Nadine Dabby is a Ph.D. Candidate in Computation and Neural Systems at the California Institute of Technology, where she works on DNA nanotechnology and molecular programming in the Winfree Lab. Prior to attending Caltech, she completed a double major in Molecular and Cell Biology and English Literature at UC Berkeley. Nadine is also an adjunct lecturer at the Art Center College of Design, where she teaches a course on Biomimicry to art and design undergraduates.

A little bit about me…

me (as a teenager)

When I was a teenager, I was certain that I was going to be a journalist–I was going to change the world, by empowering people with information. I went off to college at UC Berkeley where I promptly decided to double major in English Literature and Molecular & Cell Biology. I dug my heels in at the independent student-run newspaper The Daily Californian, as a reporter, photographer and editor of the Opinion Page and the Arts Section. That was 2001, and in September of that year my vision of the world changed. I decided that I wanted to be an active part of shaping our world, and not just an observer on the sidelines struggling to remain objective.

Within the next year I volunteered, started research in a lab, tried my hand at architecture, fine arts and construction, while finishing up the requisite biotech laboratories and other requirements. At about the same time, I became disappointed in the academic system: here I was at one of the most amazing educational institutions, yet I struggled to combine my seemingly disparate interests.┬áThere were no course offerings in the subjects that fascinated me: systems biology, complexity, emergence, information. I decided to study on my own the subjects no one was teaching while writing up an honors thesis entitled “Poetry, Postmodernism and Contemporary Scientific Theory”.

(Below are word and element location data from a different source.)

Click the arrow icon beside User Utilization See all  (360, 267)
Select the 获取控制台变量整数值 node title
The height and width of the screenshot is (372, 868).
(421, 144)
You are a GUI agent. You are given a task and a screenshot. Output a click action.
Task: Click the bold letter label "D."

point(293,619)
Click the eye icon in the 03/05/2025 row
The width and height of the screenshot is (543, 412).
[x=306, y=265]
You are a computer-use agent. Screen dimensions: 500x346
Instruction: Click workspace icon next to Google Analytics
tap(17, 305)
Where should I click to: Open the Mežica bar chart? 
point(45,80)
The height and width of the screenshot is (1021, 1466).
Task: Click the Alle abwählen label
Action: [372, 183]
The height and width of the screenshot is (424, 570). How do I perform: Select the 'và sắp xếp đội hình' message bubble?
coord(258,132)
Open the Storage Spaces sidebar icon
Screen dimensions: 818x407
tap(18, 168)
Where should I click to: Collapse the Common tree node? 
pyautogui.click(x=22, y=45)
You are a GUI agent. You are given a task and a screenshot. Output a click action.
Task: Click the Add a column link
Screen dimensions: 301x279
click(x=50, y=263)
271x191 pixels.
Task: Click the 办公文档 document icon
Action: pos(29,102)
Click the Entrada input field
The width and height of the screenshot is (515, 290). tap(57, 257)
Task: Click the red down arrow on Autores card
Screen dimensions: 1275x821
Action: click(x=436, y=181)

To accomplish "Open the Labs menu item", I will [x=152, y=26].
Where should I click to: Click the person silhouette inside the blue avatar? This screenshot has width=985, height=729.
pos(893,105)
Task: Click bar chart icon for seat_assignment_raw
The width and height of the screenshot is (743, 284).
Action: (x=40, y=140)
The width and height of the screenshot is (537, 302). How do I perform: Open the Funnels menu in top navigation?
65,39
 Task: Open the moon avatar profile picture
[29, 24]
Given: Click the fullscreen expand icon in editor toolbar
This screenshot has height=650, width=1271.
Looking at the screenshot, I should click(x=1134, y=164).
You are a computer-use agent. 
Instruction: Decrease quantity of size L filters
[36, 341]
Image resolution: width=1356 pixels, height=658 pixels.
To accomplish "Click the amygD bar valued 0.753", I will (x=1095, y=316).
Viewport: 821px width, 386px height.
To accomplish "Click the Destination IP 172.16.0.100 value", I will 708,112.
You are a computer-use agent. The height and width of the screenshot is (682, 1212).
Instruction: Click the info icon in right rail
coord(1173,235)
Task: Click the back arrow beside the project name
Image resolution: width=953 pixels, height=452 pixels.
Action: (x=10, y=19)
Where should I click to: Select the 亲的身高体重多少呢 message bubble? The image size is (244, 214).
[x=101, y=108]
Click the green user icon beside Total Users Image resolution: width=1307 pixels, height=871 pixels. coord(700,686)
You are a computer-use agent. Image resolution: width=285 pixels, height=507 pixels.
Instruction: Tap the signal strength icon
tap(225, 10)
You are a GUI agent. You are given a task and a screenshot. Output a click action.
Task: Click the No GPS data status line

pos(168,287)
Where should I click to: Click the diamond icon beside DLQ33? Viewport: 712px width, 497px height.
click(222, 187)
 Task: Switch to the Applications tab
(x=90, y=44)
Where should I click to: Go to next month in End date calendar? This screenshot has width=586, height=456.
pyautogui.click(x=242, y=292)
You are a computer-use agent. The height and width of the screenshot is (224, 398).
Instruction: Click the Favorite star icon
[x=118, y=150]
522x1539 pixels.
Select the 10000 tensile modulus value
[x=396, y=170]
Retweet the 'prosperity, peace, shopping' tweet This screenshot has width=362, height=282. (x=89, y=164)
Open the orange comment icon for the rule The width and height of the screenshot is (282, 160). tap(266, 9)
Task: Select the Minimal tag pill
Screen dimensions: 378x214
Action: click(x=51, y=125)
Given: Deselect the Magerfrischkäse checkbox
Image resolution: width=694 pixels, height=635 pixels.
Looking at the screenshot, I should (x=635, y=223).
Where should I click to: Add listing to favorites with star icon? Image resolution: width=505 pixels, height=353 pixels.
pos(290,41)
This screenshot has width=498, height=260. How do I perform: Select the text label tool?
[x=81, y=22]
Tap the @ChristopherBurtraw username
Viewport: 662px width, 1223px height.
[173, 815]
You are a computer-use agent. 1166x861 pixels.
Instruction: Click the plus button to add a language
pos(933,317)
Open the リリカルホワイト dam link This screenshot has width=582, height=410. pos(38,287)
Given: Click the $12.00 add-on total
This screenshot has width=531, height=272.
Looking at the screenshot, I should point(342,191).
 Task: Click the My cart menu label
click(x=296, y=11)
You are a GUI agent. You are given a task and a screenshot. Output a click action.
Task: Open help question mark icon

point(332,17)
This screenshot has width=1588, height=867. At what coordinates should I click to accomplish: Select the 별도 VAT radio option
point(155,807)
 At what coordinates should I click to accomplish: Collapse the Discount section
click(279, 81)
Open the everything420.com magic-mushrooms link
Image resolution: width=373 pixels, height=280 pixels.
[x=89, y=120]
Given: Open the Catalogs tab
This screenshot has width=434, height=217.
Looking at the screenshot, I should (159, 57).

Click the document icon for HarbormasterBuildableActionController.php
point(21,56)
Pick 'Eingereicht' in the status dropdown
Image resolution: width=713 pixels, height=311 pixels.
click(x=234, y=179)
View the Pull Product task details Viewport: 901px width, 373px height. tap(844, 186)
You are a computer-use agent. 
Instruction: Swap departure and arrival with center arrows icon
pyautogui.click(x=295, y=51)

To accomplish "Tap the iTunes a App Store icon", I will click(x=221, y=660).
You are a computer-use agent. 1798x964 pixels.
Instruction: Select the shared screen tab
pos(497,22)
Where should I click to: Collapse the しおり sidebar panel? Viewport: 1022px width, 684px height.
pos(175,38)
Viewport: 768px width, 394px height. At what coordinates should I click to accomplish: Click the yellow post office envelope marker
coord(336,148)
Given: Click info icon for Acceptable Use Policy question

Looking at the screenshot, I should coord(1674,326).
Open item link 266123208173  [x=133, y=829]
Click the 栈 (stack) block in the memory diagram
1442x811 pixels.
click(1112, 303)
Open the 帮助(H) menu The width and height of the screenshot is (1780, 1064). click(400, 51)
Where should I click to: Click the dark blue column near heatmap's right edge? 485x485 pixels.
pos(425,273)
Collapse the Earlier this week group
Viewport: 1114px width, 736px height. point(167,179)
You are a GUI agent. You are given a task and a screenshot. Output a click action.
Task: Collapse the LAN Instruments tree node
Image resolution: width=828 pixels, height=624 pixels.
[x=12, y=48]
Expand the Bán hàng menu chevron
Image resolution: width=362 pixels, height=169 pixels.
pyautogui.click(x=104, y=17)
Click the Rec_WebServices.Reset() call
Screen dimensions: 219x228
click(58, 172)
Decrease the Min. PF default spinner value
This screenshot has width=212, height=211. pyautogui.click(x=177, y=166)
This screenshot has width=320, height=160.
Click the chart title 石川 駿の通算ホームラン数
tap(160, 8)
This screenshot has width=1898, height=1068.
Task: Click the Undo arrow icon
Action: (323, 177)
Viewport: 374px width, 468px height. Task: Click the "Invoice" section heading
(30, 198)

In the process of thinking through patterns and information and how they relate to biology, poetry, art and computer science, I realized that I could not satisfactorily think about the relationships that interested me without a stronger scientific background in Computer Science, Electrical Engineering and Mathematics. I taught myself to program and somehow talked myself into admission in the Computation & Neural Systems doctoral program at Caltech. My research focuses on figuring out how to program molecules to act like robots. We do this using DNA, a molecule that is well-understood, easy to work with, and full of many hidden talents. To a writer this is the ultimate dream: writing a script that gets up and dances.